Madrid, cubierto de nieve, estaba deshabitado; la plaza de Oriente tenía un aspecto irreal, de algo como una decoración de teatro; los reyes de piedra mostraban hermosos mantos blancos; la estatua del centro de la plaza se destacaba gallardamente sobre el cielo gris. Desde el Viaducto veíanse extensiones blancas. Hacia Madrid, un amontonamiento de casas amarillentas y de tejados negros, de torres perfiladas en el cielo lactescente, enrojecido por una irradiación luminosa.

Desde allá se veía todo el campo blanco por la nieve, las obscuras arboledas de la Casa de Campo y los cerros redondos erizados de pinos negros. El sol se presentaba pálido en el cielo plomizo. Al ras de la tierra, hacia el lado de Villaverde, resplandecía un trozo de cielo azul, limpio, entre brumas rosadas. Reinaba un profundo silencio; sólo el silbido estridente de las locomotoras y los martillazos en los talleres de la estación del Norte turbaban aquella calma. Los pasos resonaban en el suelo.

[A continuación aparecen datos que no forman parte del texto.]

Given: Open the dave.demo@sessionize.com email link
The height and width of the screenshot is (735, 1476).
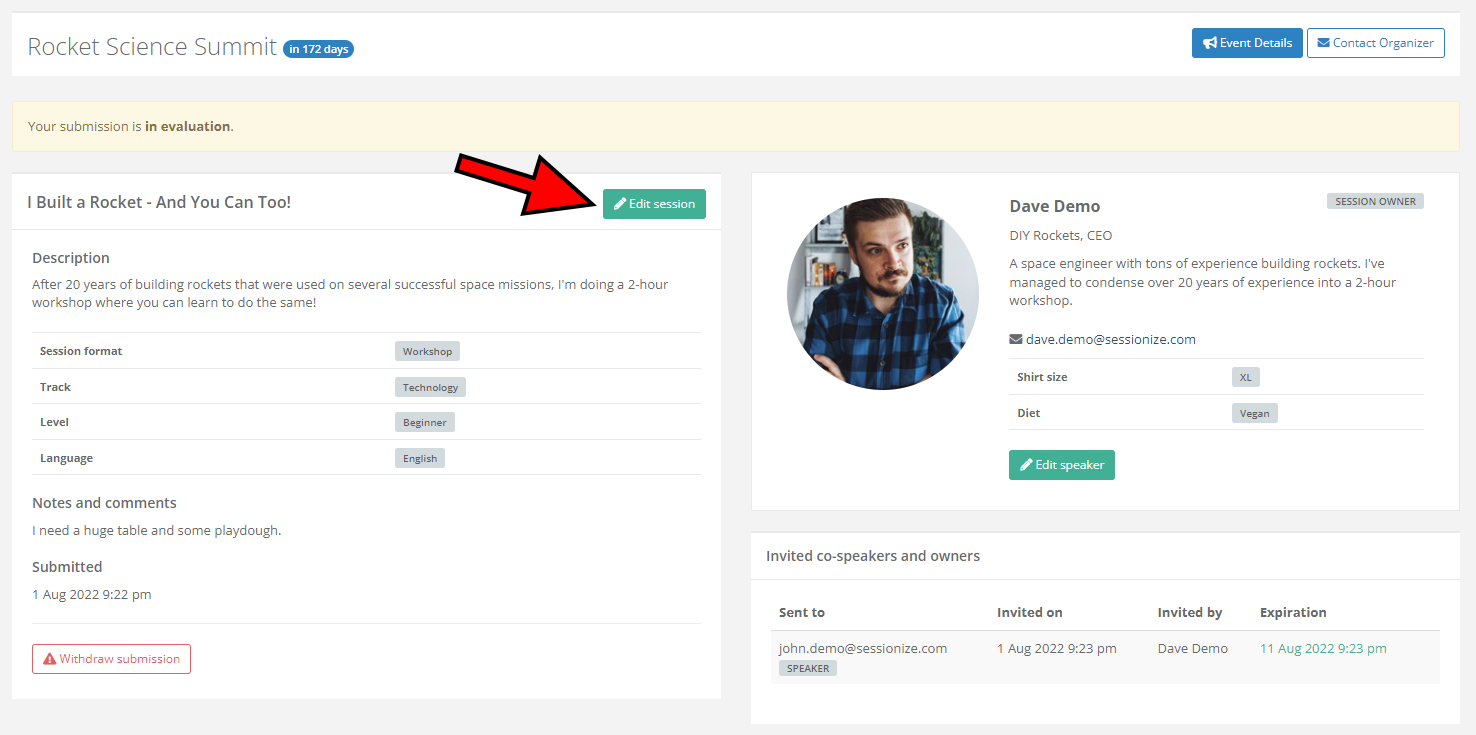Looking at the screenshot, I should (x=1110, y=340).
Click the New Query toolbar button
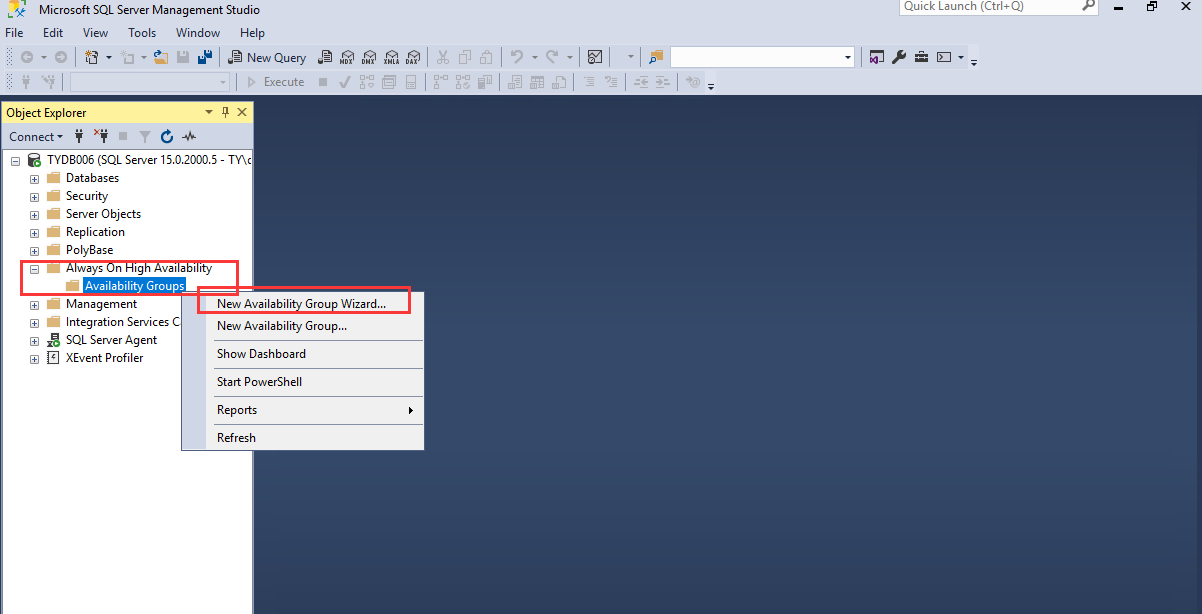The image size is (1202, 614). coord(267,57)
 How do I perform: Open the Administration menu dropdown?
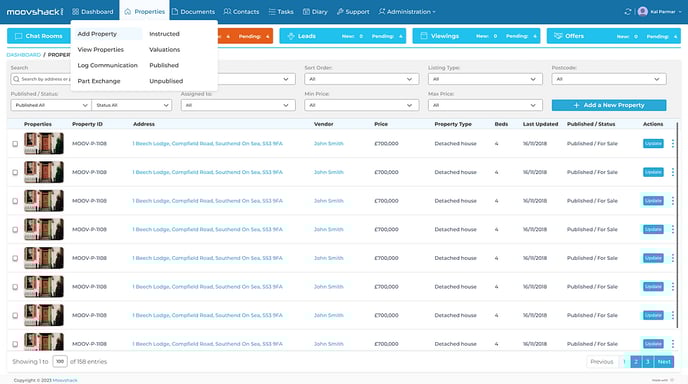click(x=407, y=12)
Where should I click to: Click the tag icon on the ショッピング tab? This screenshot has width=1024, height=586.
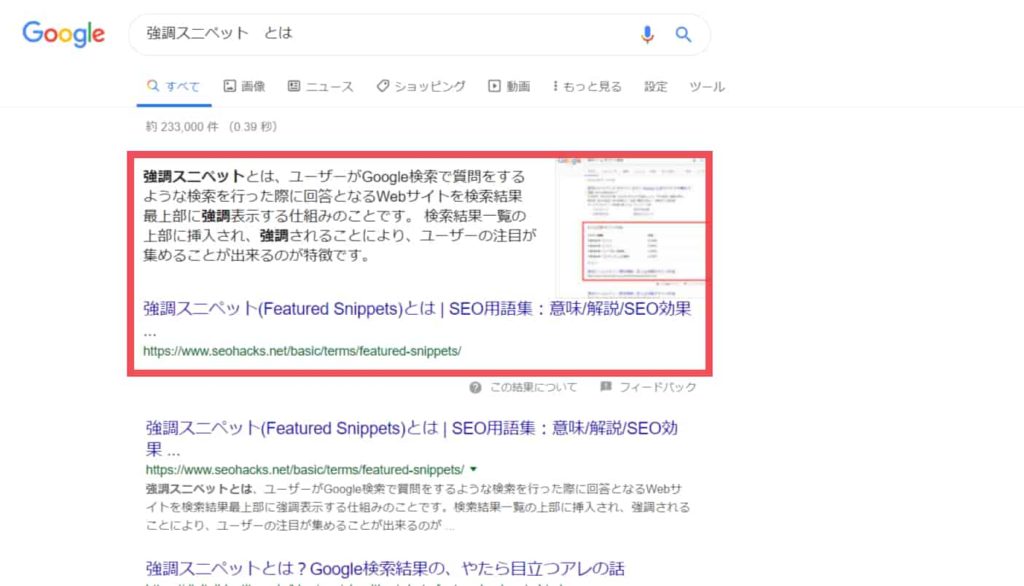(x=382, y=86)
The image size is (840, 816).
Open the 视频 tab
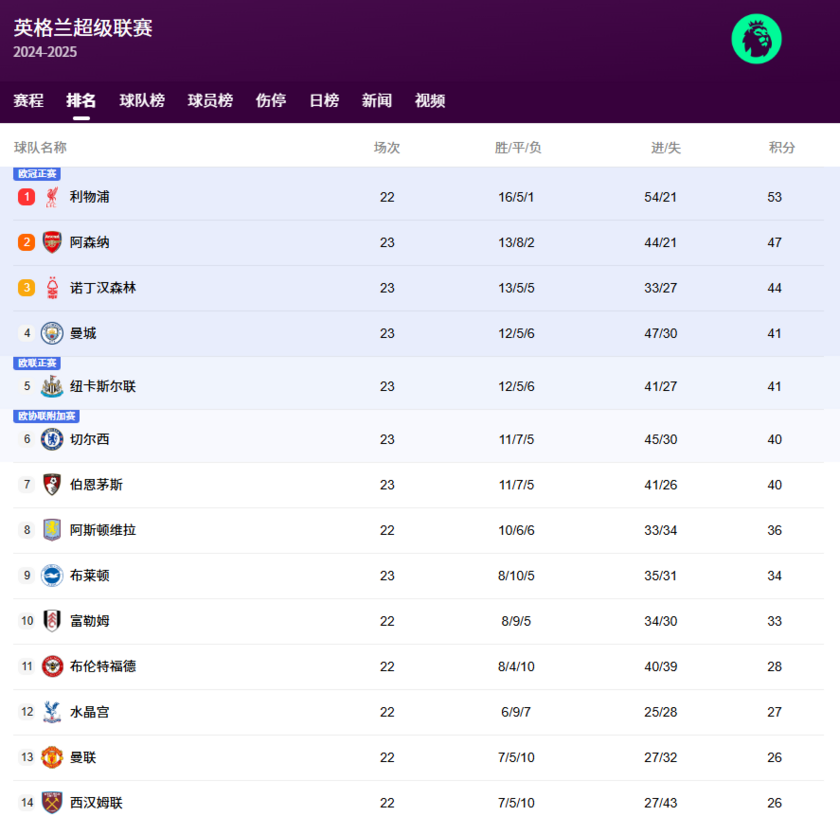[429, 100]
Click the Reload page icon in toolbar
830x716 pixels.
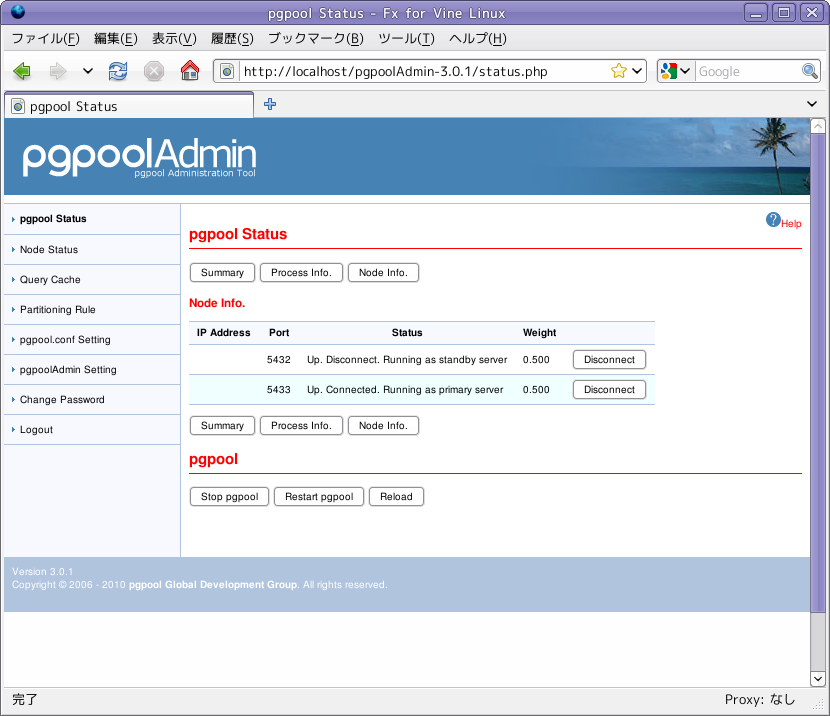click(118, 71)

Si en términos generales el desaliño estilístico es innegable, poco se puede decir en defensa de la estructura de los libros de Baroja, tanto los narrativos como los de crónicas o memorias. En estos últimos, el desorden y el descuido resultan enojosos. Las reiteraciones serían perdonables; no así los sucesos que quedan interrumpidos irreversiblemente, lo que debería constar y se ha omitido, no tanto por discreción o secretismo como por negligencia, por desconsideración hacia la obra y en definitiva hacia el lector. Volviendo a una de las historias ya comentadas, a saber, la vaga relación sentimental establecida en el hotel de Roma con la solitaria dama de Nápoles, es inadmisible que tras la precipitada fuga de Baroja no se nos ofrezca luego noticia de las consecuencias de esta decisión en el ánimo de su autor (vergüenza, alivio, pesadumbre o lo que sea), no tanto por afán de conocimiento, sino porque el silencio frustra las legítimas expectativas que un relato de este tipo despierta en quien lo lee. Como buen lector, Baroja debía de saber que la literatura se mueve por convenciones y que estas convenciones se pueden alterar y subvertir, pero no orillar como por despiste. Con las novelas ocurre lo mismo, pero el efecto es otro. Lo que en las crónicas es simple y brutal amputación, en las novelas es elipsis. Y si a veces esta elipsis también irrita, la irritación viene compensada por el toque de modernidad que imprime a los relatos y al que ya me he referido anteriormente.